→ EXERCISE AIM
Reproduce the data below word for word, from its first line through the line that contains "This screenshot has width=598, height=615.", with both of those lines included.

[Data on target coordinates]
* * *
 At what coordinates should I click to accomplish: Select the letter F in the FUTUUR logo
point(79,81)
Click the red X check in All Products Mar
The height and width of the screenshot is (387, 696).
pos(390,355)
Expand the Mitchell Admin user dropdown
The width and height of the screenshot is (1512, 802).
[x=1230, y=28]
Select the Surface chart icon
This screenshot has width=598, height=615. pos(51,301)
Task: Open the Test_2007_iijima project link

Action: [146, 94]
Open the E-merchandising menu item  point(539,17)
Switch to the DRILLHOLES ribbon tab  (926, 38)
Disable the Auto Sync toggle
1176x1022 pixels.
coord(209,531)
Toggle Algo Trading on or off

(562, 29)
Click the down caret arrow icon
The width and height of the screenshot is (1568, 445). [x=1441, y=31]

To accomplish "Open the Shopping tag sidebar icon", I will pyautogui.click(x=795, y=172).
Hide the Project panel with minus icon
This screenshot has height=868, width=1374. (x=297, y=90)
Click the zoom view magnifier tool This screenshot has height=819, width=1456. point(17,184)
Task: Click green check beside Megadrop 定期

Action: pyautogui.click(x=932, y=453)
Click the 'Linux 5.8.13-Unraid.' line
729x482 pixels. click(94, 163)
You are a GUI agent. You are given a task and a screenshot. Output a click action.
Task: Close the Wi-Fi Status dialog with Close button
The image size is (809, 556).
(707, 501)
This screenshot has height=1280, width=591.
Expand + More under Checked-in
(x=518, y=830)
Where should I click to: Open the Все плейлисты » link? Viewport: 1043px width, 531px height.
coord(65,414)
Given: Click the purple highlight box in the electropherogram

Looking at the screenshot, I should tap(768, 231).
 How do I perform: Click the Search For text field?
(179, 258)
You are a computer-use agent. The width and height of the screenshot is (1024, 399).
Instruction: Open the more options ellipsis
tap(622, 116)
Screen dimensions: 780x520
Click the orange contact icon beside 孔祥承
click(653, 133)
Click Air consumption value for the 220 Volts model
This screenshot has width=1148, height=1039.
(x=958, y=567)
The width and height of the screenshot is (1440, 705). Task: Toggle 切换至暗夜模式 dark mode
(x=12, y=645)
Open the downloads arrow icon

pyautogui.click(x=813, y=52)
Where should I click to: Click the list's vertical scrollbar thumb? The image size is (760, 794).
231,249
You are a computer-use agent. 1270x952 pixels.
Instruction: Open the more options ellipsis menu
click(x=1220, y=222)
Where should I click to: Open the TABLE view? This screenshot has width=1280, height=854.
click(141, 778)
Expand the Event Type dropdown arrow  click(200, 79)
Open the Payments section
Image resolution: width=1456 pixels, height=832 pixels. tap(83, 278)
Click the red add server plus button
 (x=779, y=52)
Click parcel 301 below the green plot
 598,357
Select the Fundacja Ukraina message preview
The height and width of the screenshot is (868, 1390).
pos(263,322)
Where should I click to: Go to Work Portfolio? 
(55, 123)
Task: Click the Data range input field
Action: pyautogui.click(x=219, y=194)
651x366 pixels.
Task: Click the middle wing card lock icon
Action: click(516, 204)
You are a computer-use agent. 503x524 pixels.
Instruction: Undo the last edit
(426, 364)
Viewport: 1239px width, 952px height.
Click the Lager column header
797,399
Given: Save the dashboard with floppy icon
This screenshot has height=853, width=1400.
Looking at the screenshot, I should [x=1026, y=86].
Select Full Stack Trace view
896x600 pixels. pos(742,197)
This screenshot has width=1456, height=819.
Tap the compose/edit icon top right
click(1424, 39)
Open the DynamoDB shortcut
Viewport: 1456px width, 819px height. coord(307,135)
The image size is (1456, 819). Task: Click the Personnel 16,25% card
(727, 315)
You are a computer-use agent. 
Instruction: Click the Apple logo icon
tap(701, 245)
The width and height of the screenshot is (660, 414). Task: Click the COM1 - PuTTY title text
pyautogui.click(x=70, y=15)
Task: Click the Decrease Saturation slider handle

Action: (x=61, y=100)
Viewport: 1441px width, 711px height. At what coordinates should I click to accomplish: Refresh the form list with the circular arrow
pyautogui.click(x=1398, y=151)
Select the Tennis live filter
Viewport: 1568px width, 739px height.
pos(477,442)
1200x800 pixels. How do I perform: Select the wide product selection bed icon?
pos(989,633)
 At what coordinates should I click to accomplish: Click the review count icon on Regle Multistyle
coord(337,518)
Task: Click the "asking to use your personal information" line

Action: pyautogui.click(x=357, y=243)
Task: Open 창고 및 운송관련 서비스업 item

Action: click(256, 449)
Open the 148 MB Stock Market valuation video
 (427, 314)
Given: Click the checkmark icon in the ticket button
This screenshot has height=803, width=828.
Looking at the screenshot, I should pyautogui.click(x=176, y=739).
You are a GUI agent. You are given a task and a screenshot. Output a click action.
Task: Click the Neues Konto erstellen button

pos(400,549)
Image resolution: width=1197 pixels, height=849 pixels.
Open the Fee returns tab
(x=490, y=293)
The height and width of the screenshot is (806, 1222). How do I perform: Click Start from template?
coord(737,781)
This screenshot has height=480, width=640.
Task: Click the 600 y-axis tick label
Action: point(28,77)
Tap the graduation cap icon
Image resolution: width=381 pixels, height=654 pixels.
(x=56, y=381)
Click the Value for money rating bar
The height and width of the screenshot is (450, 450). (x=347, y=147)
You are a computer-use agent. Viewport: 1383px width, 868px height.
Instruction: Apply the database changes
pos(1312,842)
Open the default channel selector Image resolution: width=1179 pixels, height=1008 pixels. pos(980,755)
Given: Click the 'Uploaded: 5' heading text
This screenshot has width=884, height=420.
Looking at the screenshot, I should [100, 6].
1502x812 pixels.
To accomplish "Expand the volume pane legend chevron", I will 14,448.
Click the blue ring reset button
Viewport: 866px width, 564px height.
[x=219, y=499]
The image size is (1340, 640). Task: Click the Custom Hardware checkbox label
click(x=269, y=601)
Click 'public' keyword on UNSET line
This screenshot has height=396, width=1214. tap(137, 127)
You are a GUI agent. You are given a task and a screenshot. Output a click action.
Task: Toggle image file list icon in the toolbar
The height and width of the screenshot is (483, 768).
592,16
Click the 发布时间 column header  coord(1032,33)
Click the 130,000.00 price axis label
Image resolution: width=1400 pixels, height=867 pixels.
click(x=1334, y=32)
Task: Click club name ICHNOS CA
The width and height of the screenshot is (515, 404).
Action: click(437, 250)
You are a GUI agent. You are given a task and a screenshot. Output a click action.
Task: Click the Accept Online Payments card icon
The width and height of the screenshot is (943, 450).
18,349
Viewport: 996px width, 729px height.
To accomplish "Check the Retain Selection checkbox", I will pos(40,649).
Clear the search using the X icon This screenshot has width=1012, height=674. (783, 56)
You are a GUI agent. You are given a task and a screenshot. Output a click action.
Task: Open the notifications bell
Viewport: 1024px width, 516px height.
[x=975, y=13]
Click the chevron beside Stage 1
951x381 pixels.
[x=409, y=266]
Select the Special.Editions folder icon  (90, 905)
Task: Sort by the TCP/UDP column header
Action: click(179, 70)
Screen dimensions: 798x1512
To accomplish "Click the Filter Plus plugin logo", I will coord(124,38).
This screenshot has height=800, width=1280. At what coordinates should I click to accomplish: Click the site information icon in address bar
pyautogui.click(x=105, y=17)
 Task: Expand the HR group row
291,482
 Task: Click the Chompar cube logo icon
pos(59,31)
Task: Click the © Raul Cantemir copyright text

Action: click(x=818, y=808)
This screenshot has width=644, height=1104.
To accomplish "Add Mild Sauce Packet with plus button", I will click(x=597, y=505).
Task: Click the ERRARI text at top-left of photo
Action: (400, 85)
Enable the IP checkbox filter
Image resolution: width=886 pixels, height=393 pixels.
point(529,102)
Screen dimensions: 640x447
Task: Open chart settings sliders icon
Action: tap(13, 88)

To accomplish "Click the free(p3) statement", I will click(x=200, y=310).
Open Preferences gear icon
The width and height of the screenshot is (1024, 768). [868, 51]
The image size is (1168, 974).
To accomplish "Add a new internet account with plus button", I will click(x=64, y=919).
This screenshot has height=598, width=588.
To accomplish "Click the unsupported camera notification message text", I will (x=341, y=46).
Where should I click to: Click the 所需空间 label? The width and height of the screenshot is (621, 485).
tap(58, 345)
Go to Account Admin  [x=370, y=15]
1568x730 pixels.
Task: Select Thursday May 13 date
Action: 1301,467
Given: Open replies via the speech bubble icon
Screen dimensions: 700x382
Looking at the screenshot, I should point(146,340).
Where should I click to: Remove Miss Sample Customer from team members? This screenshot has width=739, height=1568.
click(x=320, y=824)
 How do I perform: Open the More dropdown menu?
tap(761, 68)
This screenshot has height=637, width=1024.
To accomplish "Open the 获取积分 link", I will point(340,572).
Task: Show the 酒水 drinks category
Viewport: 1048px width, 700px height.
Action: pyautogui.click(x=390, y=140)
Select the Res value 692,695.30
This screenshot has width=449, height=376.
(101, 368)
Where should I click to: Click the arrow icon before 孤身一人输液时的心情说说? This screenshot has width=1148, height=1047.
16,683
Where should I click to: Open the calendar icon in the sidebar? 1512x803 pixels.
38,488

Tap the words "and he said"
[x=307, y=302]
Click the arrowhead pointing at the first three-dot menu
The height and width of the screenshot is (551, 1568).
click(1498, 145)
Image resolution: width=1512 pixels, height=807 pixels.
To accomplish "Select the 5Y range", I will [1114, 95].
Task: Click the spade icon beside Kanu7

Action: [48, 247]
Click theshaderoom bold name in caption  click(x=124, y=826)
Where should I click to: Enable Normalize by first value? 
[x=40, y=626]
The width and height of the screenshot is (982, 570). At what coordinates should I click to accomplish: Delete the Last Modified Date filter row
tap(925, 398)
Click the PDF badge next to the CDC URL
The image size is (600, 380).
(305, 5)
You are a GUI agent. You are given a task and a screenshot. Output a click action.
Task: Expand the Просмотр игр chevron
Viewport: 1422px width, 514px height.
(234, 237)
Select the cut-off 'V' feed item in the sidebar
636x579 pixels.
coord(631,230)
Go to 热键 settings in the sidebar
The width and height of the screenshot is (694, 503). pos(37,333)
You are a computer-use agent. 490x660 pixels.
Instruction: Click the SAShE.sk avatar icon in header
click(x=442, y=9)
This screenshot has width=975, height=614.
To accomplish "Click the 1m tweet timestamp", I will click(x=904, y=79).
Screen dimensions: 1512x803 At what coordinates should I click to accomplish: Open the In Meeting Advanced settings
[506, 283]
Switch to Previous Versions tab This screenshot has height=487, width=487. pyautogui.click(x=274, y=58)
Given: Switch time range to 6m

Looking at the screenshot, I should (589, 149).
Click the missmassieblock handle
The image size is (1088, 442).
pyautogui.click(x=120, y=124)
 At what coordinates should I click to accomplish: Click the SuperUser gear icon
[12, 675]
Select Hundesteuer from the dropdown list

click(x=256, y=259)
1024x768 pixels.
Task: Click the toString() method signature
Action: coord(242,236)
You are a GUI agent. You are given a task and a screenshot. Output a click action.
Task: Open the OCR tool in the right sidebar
* * *
→ FINISHED EXERCISE
 At what coordinates should I click to accomplish: Select the letter F in the FUTUUR logo
point(79,81)
Click the red X check in All Products Mar
The height and width of the screenshot is (387, 696).
pos(390,355)
Expand the Mitchell Admin user dropdown
The width and height of the screenshot is (1512, 802).
[x=1230, y=28]
Select the Surface chart icon
This screenshot has width=598, height=615. pos(51,301)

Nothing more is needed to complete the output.